W  naszym mieszkaniu staramy się o to aby spędzać ze sobą dużo czasu w sposób aktywny. W ostatnim czasie ta aktywność przeniosła się do.. kuchni! Mieszkańcy przygotowując kolacje współpracują ze sobą na każdej płaszczyźnie. Część osób odpowiedzialna jest za przygotowanie składników, kolejna grupa obiera warzywa, a kolejna zajmuje się przygotowaniem kubków oraz sztućców. Oczywiście najliczniejszą grupę stanowią konsumenci pysznej kolacji własnego autorstwa. Po wspólnym spożyciu posiłku rozpoczęło się wielkie sprzątanie kuchni, któremu towarzyszyły głośne rozmowy i …śpiewanie piosenek.

W wszechobecnej atmosferze zbliżających się Mikołajek każdy z nas myśli o prezentach. Jedni piszą listy do świętego Mikołaja, a inni sami szykują prezenty dla bliskich. My natomiast po raz kolejny postanowiliśmy dać, coś, komuś, tak po prostu od serca. Mieliśmy mnóstwo różnych pomysłów jednak z największym entuzjazmem spotkał się pomysł stworzenia kartek urodzinowych na akcję podobną do tej, w której w styczniu tego roku robiliśmy kartki urodzinowe dla Stasia.

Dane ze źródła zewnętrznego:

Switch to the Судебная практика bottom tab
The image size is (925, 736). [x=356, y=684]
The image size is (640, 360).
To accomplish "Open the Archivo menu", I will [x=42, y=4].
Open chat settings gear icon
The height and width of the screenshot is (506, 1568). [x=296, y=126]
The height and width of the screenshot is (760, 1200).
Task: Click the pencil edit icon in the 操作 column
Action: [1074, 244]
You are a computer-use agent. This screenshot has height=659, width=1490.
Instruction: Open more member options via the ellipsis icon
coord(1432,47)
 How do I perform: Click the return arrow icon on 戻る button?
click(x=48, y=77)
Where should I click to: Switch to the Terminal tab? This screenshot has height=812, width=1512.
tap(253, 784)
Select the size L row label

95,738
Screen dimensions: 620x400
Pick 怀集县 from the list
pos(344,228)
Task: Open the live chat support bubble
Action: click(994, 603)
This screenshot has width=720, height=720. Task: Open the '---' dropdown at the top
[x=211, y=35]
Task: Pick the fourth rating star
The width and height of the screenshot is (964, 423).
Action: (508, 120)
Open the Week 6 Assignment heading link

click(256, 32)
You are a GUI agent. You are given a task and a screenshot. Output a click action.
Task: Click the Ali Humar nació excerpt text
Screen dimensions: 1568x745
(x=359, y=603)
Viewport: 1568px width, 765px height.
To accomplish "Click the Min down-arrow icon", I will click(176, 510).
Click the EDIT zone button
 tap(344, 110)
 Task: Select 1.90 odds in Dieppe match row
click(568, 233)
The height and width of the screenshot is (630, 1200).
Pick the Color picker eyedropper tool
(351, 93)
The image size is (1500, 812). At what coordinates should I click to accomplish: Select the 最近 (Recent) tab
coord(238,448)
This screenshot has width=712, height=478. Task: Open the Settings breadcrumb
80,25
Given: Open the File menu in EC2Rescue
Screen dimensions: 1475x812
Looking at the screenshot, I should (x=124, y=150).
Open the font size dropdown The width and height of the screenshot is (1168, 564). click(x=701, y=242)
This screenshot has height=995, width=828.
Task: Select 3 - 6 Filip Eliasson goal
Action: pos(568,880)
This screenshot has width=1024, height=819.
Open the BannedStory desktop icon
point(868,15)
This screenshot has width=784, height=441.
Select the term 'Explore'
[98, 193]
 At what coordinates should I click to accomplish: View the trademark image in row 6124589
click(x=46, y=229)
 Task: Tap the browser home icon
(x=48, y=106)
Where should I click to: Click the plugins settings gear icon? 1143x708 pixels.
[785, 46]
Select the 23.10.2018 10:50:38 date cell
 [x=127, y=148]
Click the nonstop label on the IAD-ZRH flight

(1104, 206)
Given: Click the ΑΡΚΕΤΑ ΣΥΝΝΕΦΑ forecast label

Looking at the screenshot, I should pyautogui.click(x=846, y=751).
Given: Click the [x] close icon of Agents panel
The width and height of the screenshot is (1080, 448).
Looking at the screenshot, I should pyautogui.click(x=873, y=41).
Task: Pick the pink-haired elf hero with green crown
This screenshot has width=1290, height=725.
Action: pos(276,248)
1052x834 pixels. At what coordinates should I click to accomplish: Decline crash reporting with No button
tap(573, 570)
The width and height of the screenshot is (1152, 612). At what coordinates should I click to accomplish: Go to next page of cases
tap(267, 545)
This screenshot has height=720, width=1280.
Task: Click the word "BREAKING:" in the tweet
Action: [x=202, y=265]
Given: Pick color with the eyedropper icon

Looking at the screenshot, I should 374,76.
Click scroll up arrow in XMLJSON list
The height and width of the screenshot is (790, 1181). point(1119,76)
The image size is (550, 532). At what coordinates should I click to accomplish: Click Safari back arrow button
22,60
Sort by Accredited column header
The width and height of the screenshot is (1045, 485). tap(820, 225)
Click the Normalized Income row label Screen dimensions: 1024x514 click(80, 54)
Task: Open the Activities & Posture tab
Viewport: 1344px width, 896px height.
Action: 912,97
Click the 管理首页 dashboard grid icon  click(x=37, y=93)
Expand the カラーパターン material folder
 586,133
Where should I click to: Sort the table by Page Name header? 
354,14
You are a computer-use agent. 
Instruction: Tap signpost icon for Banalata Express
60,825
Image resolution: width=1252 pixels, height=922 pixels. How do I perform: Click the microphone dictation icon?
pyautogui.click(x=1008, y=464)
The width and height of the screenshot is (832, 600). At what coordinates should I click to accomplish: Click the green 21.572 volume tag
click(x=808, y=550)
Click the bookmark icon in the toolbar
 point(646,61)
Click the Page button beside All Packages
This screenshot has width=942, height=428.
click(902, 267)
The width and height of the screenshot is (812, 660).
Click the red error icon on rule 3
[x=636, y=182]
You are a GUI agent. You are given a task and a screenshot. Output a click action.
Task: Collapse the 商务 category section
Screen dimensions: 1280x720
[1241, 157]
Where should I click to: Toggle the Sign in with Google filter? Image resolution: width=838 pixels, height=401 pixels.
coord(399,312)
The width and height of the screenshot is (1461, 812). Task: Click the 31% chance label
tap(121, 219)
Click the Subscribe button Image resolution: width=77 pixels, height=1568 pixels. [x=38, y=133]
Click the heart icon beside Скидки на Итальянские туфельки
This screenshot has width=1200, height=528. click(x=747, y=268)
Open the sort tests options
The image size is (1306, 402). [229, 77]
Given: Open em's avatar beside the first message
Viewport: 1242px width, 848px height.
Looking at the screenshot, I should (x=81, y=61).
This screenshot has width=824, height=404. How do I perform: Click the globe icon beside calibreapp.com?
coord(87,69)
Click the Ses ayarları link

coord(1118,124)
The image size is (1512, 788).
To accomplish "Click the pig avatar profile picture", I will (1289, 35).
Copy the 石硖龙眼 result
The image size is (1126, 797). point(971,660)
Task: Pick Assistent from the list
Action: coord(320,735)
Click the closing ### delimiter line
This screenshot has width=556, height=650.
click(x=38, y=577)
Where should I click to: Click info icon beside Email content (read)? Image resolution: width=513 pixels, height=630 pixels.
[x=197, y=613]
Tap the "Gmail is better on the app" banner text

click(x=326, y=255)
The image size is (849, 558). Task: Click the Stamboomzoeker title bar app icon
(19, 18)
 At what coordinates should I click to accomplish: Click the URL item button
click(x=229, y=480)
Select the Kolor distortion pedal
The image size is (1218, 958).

Wiedzieliśmy przecież, że kartki dotarły do Stasia i zarówno on jak i jego mama byli zachwyceni naszymi pracami. Tym razem jako obdarowanego wybraliśmy Alana.

Korzystając z czasu wolnego w niedzielę, Mieszkańcy Mieszkania Wspomaganego w Potoku zabrali się do pieczenia pysznego placka z budyniem i brzoskwiniami. Wszyscy z dużym zaangażowaniem przygotowywali niezbędne produkty, następnie wsypywali do miski poszczególne składniki tak, aby powstało odpowiednie ciasto - baza każdego placka. Następnym krokiem było krojenie brzoskwiń i sporządzenie budyniu. Całość została wylana na blachę i włożona do piekarnika na 45 minut. Czas oczekiwania niesamowicie się dłużył, ale na efekt końcowy warto było czekać. Niebo w ustach.

Mieszkańcy Mieszkania Wspomaganego w Potoku aktywnie uczestniczą w obowiązkach, które wymagają od nich współpracy i zaangażowania, aby osiągnąć zamierzony cel. W dniu dzisiejszym w naszym domu odbywało wielkie pranie oraz czynności z nim związane. Pomiędzy mieszkańcami zostały podzielone zadania - część wkładała brudne ubrania do pralek, wsypywała proszek, pozostali zajęli się ustawianiem odpowiedniego programu oraz ich uruchomieniem. Efektem pracy były czyste, pachnące ubrania, które następnie zostały uprasowane i złożone w szafach. Po skończonej pracy posprzątaliśmy pralnie, pomyliśmy podłogi i udaliśmy się na zasłużony odpoczynek.